An Elegant Kitchen on a Budget
Savvy owner-remodelers share their thrifty shopping strategies.
Synopsis: When designer/builder Alex Nerland showed his wife a dilapidated two-unit building he had just visited, she said that they had to buy it. Nothing in the building had ever been renovated, so the couple could start with a blank canvas. They decided that they would move into the upper unit, where the kitchen was buried in the back and the front contained a parlor and a “fainting room” — a feature peculiar to Victorian houses. One of their key decisions was to move the kitchen to the front of the house. For less than $10,000, they outfitted their new kitchen with a six-burner range, granite countertops, a refrigerator, a dishwasher, an oven hood, and various lights and fixtures. They looked for bargains online and at local big-box and outlet stores. Ultimately, they transformed a three-bedroom/one-bath flat into one with four bedrooms and 2-1/2 baths, and they grouped the living areas in the front and the bedrooms in the back.
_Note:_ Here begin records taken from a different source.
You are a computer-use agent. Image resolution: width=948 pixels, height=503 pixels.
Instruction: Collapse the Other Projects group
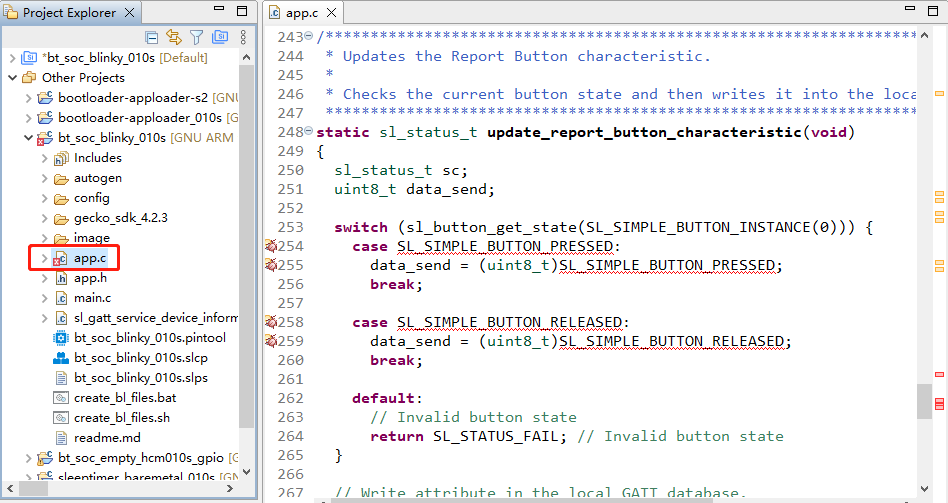coord(12,77)
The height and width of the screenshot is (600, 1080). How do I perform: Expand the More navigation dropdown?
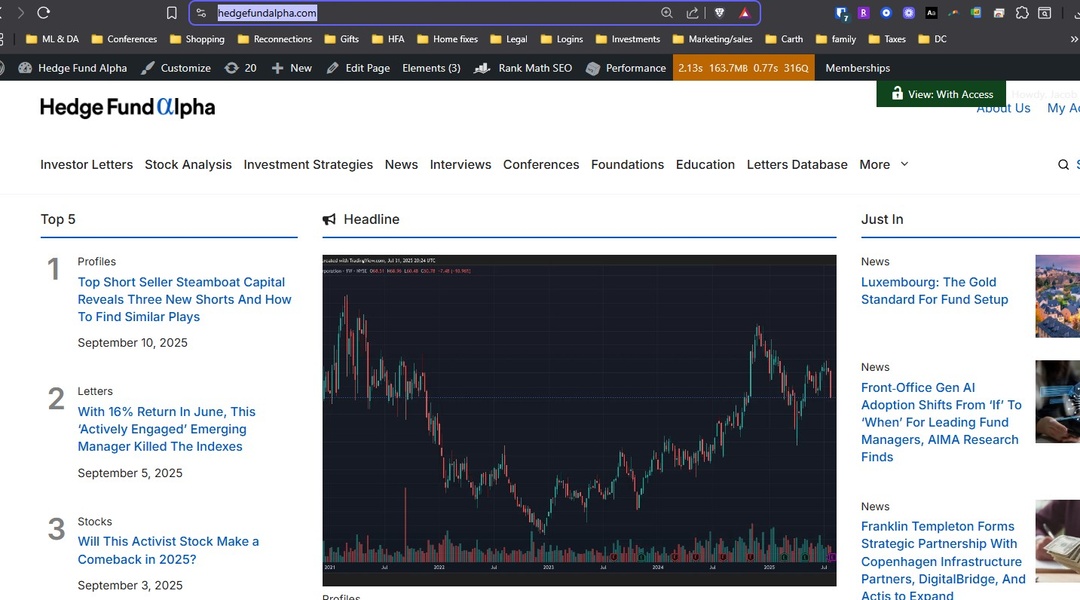click(x=884, y=165)
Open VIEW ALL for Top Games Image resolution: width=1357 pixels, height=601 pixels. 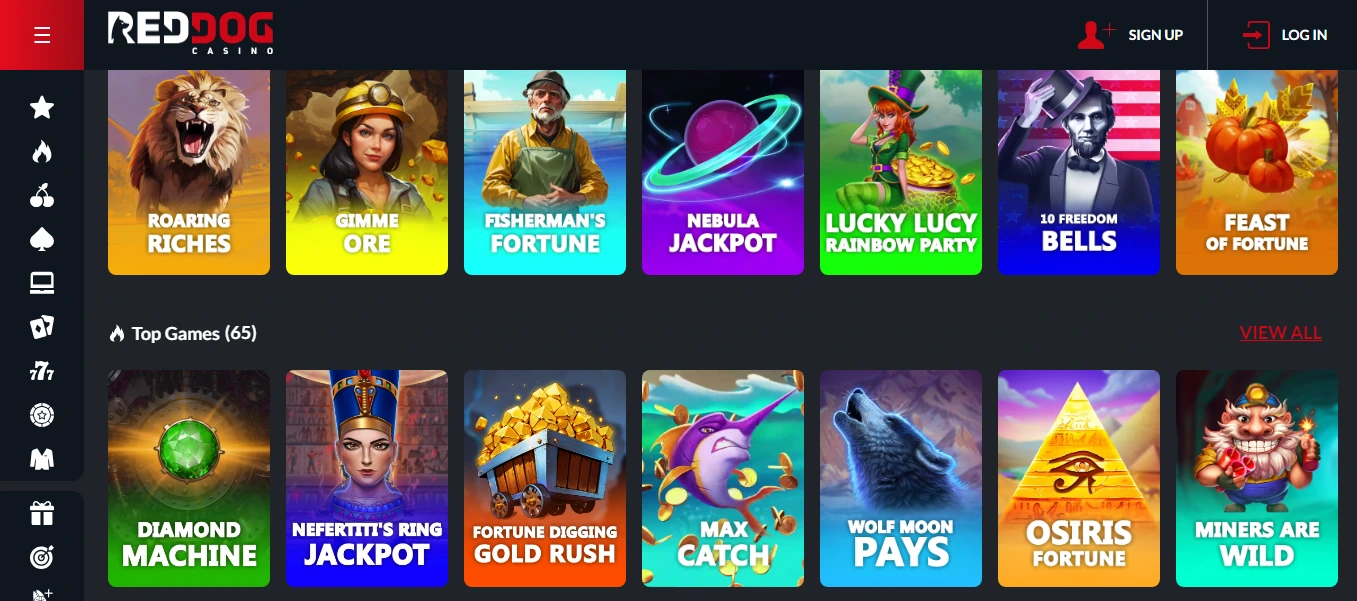point(1280,333)
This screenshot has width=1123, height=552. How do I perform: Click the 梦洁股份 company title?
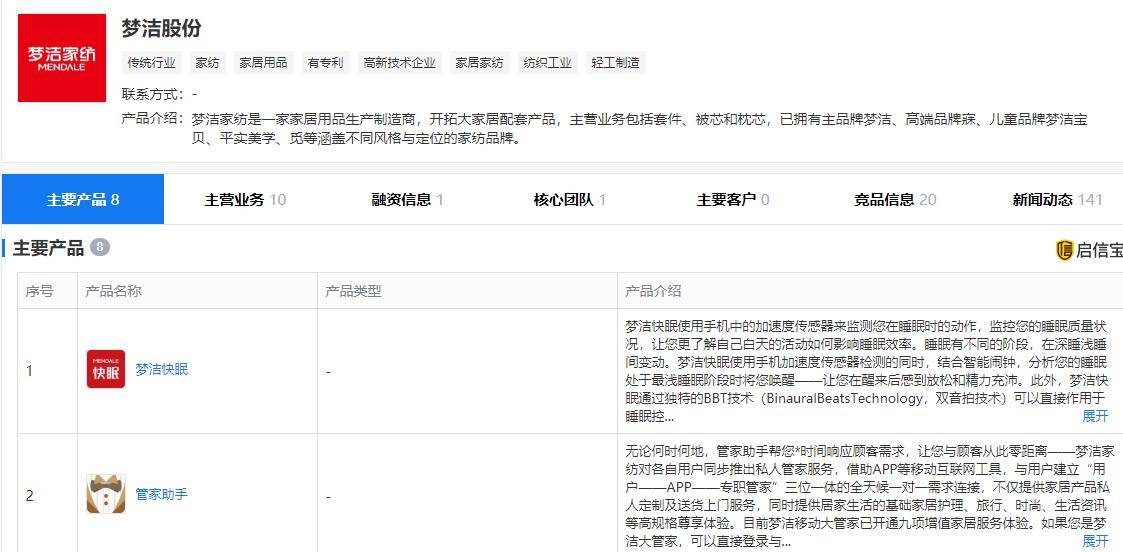[161, 28]
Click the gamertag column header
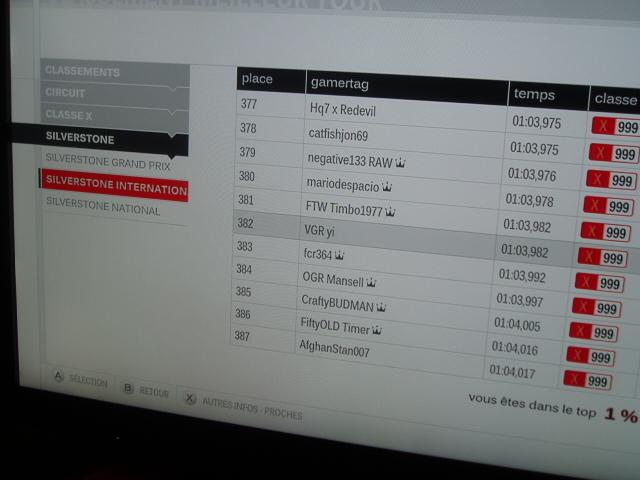The image size is (640, 480). [340, 81]
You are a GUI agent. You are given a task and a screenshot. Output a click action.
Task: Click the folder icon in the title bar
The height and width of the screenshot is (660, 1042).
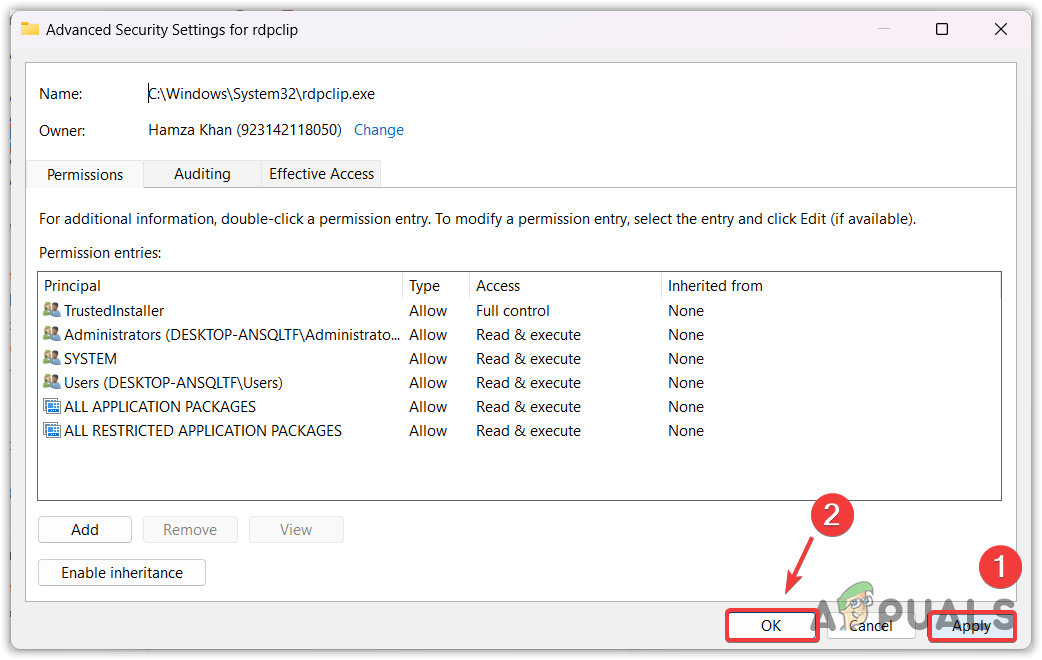pyautogui.click(x=29, y=29)
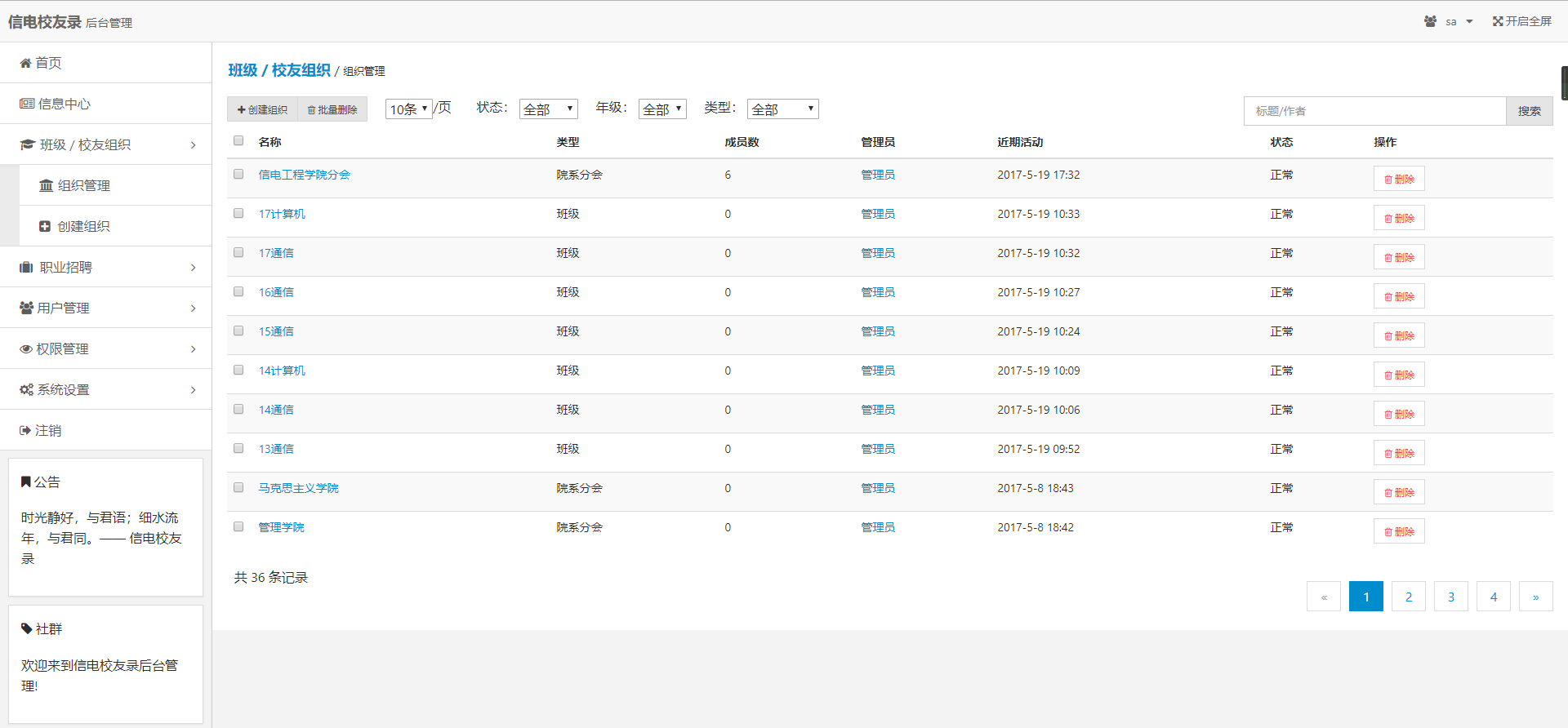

My wife and I didn’t really know if we were looking for a house project, yet there I was, touring a bunch of properties toward the end of 2008 with a real-estate-agent friend of mine. When I walked up the stairs of one particular two-unit building, I was blown away by the Victorian facade, the 12-ft.-tall ceilings, and the incredible amount of work it needed. The brick foundation was in terrible shape, to the point that the central post supports looked more like a Jenga game in progress than actual supports. Every wall in the upper unit had to be scraped, sanded, and replastered. The downstairs toilet flushed into the garage, and most of the walls had fist-size holes or bigger. There was even a 120-lb. pit bull prowling the backyard.